Not going to happen, if only because of the West's own diametrically opposed political forces ranged against each other: the material atheistic socialists who dream of the one-world government as their means to rid themselves of their pesky "right wing" enemies, and these very 'enemies', the Catholics and other Western Christians who believe in capitalism with a heart and soul and don't speak of annihilating enemies as much as converting them.

Also there's the demographic issue in the West and then the East with its own issues of demographic bust, totalitarian musings, and apocalyptic fervor calling for a greater China or greater India or "Caliphate" and NOT a USDE.

Keitousama said...

I could be naive, but if the socialists want a one-world government, and those dang Christians would rather than convert than annihilate, it would seem both would benefit from a demosphere.

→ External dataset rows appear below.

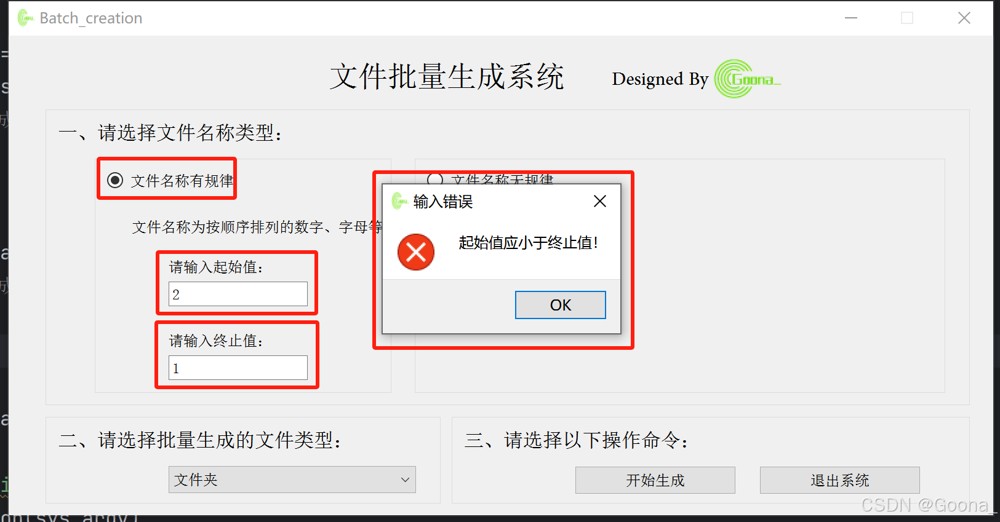Screen dimensions: 1000x522
Task: Click the 起始值 input field containing 2
Action: [238, 294]
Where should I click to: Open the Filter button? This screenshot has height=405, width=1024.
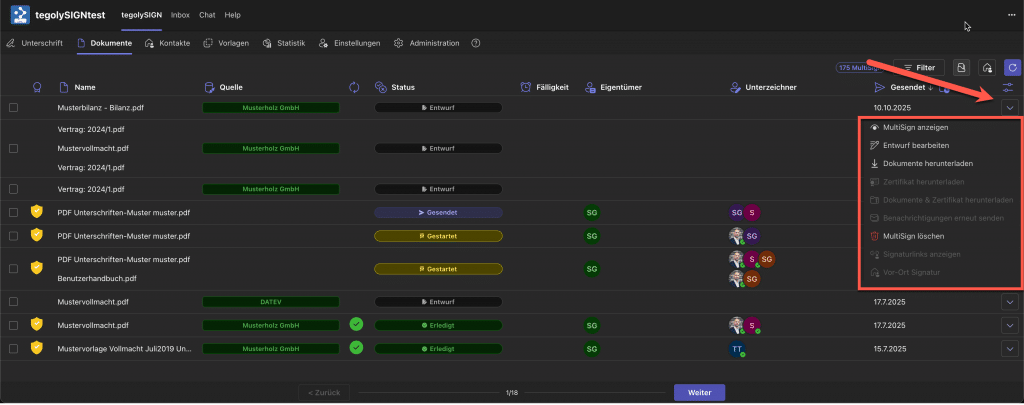click(x=919, y=67)
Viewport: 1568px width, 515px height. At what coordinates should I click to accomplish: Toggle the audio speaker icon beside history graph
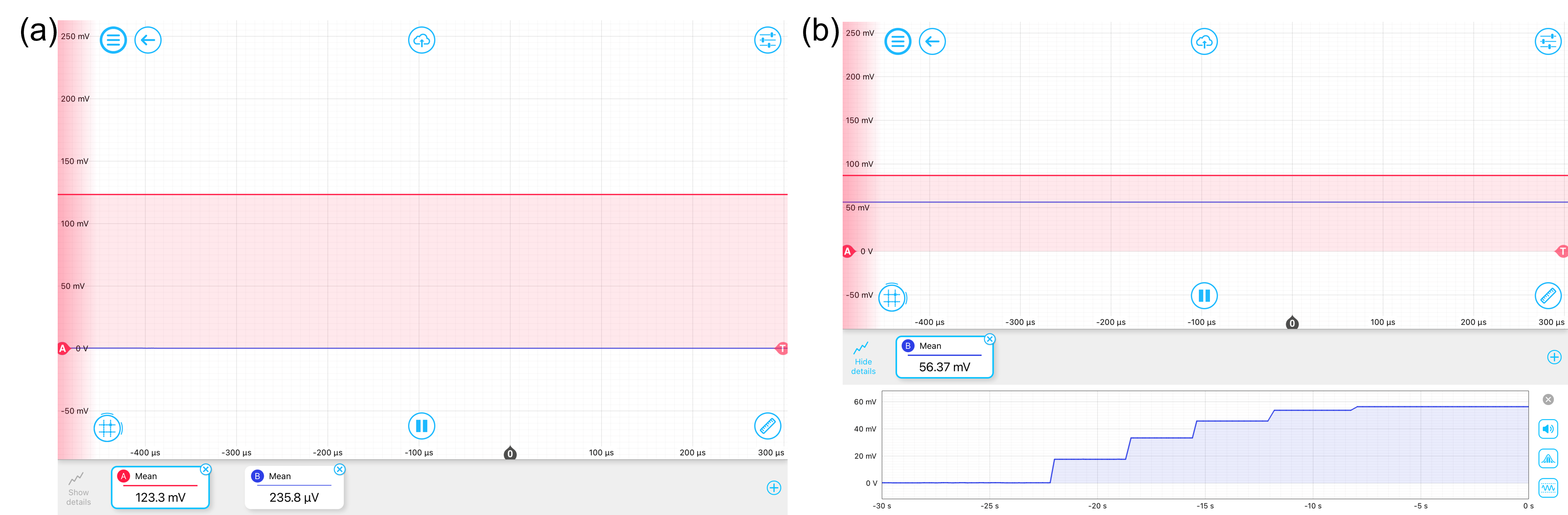pos(1548,429)
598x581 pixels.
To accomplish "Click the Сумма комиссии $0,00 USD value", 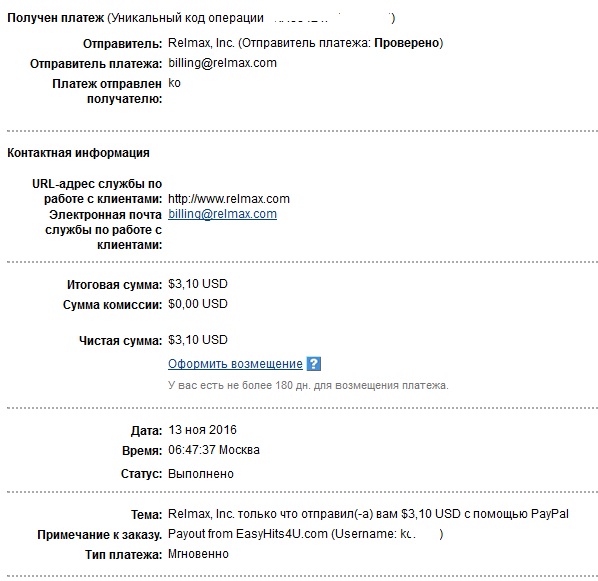I will [x=198, y=304].
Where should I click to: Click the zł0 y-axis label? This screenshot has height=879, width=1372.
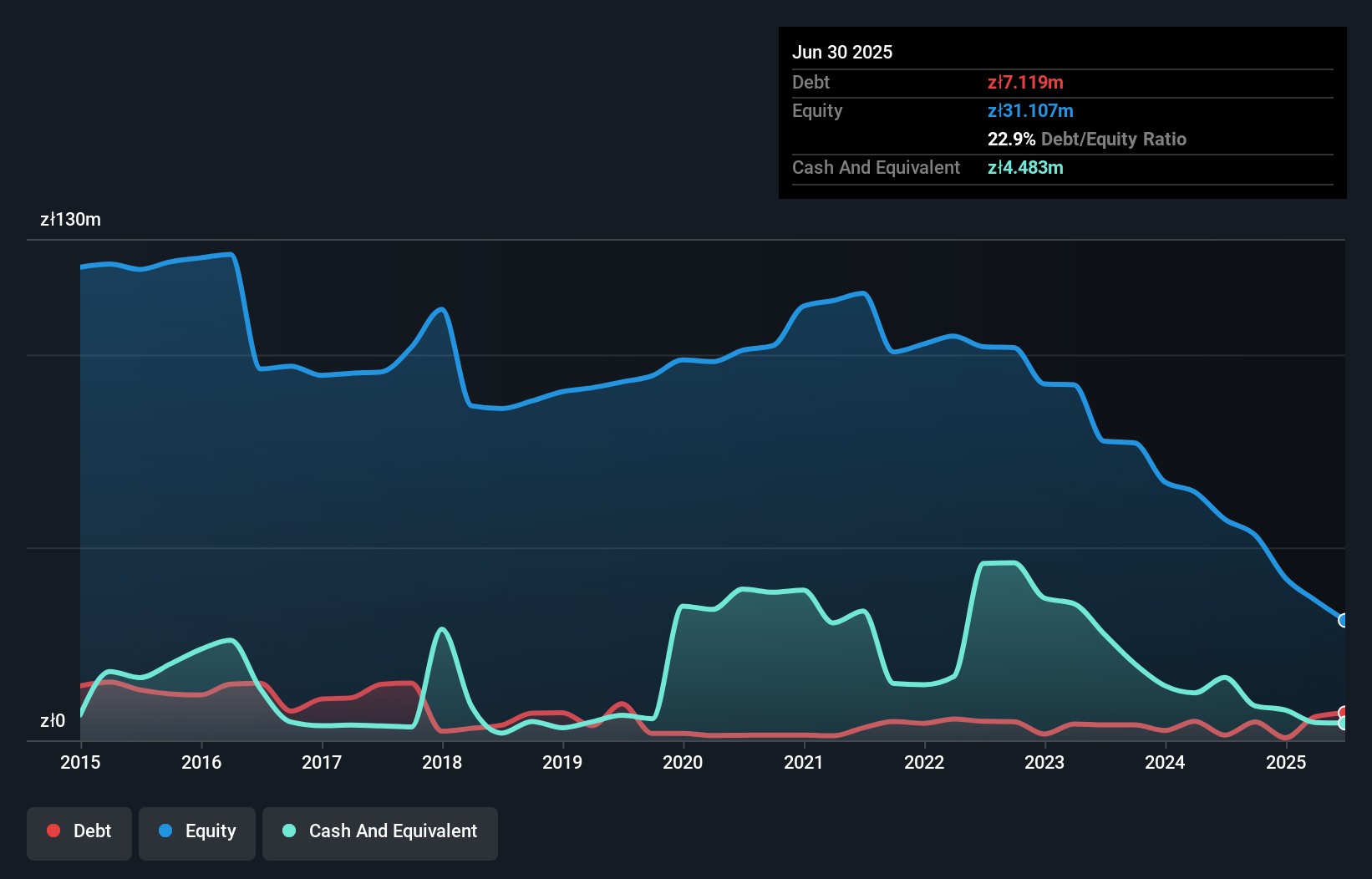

As for demographic bust, I don't see that has anything to do with it. Europe's had crap demographics for a while (save in the Muslim subpopulation, though from Europe's point of view those demographics are pretty crap, too.) This hasn't stopped Europe from gradually cohering into a state.

A Caliphate, a greater China, or a greater India are never going to happen, because achieving any of those would rely primarily on conquest. World conquest has been tried before, and the simple truth is that no one country is strong enough to take on everyone else. A USDE doesn't require that, though; it would start as just a sort of UN for democracies, and grow in power, extent, and influence with time (without an initial goal of becoming a world government.)

Going out on a limb, I'd say you're a fan of Steyn. Me too, to a degree, and I should point out that he's all in favor of the idea of an exclusive club for democracies. Though I've run with it a bit further than he did.